__Challenge 1__: Set down the passage of the honours program text starting with "The astrophysics honours" and going on through "astrophysics at ANU?", word for word.

__Text extract__:

# # # # # # #

The Australian National University offers a specialist Astronomy and Astrophysics Honours Program. The one-year course is designed as a preparation for PhD research in astrophysics and provides the opportunity to develop your research skills, in addition to focussed coursework that provides a solid foundation for further study. Any student completing the course will be in an excellent position to continue to astrophysical research at any Australian university or overseas. An honours degree is also recognised by employers in industry as an indication of your ability to solve problems, work independently, and to conduct research.

The astrophysics honours program is taught jointly by the Mathematical Sciences Institute, the Research School of Physics and Engineering, and by the Research School of Astronomy and Astrophysics (Mt Stromlo Observatory).

Why study astronomy and astrophysics at ANU?

  • Study with internationally-renowned astronomers: ANU astronomers are outstanding achievers: we are proud to have the only Nobel-prize winning Australian astronomer, three researchers that have been awarded the governments prestigious Federation Fellowships, and six of the most highly-cited Australian scientists.
  • Study with one of our academic astronomers making discoveries in many fields: We have nearly 50 academic staff who can offer a wide range of exciting honours projects and courses, from studies of planets to galaxy to cosmology, both for the theoretically- and observationally-inclined students.
  • Study in a working observatory: the RSAA operates a working observatory, with our own telescope facilities. This provides unrivalled observing opportunities and experience for our students.
  • Be part of the wider astronomy community: RSAA has a lively atmosphere, with many astronomers and technical staff, and a large number of national and international visitors pass through each year.

# # # # # # #

__Entries from a pointing dataset__:
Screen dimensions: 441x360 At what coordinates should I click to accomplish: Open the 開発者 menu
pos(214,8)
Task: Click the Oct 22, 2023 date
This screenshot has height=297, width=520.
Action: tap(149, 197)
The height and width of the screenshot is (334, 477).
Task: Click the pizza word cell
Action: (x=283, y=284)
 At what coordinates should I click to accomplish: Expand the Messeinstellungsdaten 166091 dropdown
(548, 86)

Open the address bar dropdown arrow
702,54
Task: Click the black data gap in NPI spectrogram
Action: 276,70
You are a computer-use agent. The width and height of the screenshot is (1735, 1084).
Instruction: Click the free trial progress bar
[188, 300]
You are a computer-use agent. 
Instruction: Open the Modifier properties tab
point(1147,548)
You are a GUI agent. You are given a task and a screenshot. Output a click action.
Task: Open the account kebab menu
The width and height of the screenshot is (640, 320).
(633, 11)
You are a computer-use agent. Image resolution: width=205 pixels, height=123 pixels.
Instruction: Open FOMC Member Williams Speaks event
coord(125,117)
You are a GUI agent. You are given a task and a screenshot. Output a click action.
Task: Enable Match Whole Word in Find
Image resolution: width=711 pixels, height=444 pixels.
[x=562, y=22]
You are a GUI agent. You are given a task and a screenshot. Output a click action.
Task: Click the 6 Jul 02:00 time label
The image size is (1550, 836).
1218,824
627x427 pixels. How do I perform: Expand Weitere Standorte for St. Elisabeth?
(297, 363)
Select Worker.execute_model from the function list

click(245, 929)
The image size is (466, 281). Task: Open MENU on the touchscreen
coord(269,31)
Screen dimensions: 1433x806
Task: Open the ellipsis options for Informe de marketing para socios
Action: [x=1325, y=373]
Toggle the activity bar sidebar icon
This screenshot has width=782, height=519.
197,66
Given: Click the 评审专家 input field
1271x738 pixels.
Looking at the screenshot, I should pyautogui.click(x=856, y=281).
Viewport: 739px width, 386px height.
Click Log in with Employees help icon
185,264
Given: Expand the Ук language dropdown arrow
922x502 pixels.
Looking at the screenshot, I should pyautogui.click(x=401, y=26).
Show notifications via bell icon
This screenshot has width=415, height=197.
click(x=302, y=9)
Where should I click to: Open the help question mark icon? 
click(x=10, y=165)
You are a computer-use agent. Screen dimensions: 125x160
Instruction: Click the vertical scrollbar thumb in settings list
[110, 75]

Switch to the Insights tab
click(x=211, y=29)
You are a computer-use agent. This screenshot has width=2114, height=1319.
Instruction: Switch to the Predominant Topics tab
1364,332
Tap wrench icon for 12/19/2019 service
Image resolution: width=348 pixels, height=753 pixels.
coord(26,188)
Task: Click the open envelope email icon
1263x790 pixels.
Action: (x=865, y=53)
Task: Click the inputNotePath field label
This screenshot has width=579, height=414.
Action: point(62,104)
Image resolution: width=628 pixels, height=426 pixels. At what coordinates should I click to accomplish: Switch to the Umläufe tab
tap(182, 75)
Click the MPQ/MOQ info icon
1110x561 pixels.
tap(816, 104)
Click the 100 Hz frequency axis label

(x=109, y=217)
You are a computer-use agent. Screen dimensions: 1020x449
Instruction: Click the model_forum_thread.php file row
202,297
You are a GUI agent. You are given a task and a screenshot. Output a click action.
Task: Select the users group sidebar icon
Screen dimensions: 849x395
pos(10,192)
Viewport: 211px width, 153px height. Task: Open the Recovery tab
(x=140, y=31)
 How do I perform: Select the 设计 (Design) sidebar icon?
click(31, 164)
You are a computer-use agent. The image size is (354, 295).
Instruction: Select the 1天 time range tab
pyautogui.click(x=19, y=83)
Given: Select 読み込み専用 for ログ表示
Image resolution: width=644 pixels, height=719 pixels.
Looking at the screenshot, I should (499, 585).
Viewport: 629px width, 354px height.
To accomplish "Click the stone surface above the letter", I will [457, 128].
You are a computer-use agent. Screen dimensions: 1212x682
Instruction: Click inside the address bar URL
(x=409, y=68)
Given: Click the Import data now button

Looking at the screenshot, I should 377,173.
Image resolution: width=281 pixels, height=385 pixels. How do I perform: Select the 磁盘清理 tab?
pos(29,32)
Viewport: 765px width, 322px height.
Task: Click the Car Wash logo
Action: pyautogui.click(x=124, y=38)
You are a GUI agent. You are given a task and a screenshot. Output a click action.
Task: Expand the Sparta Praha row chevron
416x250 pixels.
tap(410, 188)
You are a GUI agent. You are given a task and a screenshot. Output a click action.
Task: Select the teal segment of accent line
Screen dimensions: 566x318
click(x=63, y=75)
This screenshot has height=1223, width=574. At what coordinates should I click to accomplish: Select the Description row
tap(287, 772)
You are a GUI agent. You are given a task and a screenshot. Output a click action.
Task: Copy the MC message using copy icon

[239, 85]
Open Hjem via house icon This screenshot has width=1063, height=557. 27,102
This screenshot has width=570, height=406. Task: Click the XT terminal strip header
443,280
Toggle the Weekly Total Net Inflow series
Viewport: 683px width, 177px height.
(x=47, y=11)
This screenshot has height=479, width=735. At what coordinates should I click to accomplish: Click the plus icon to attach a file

# # # # # # #

__Challenge 2__: From the entries, extract the lines starting with the line with "You are a computer-use agent. This" and going on through the line with "click(31, 164)", both included, unchanged.

__Correct output 1__:
The astrophysics honours program is taught jointly by the Mathematical Sciences Institute, the Research School of Physics and Engineering, and by the Research School of Astronomy and Astrophysics (Mt Stromlo Observatory).

Why study astronomy and astrophysics at ANU?

__Correct output 2__:
You are a computer-use agent. This screenshot has width=2114, height=1319.
Instruction: Switch to the Predominant Topics tab
1364,332
Tap wrench icon for 12/19/2019 service
Image resolution: width=348 pixels, height=753 pixels.
coord(26,188)
Task: Click the open envelope email icon
1263x790 pixels.
Action: (x=865, y=53)
Task: Click the inputNotePath field label
This screenshot has width=579, height=414.
Action: point(62,104)
Image resolution: width=628 pixels, height=426 pixels. At what coordinates should I click to accomplish: Switch to the Umläufe tab
tap(182, 75)
Click the MPQ/MOQ info icon
1110x561 pixels.
tap(816, 104)
Click the 100 Hz frequency axis label

(x=109, y=217)
You are a computer-use agent. Screen dimensions: 1020x449
Instruction: Click the model_forum_thread.php file row
202,297
You are a GUI agent. You are given a task and a screenshot. Output a click action.
Task: Select the users group sidebar icon
Screen dimensions: 849x395
pos(10,192)
Viewport: 211px width, 153px height. Task: Open the Recovery tab
(x=140, y=31)
 How do I perform: Select the 设计 (Design) sidebar icon?
click(31, 164)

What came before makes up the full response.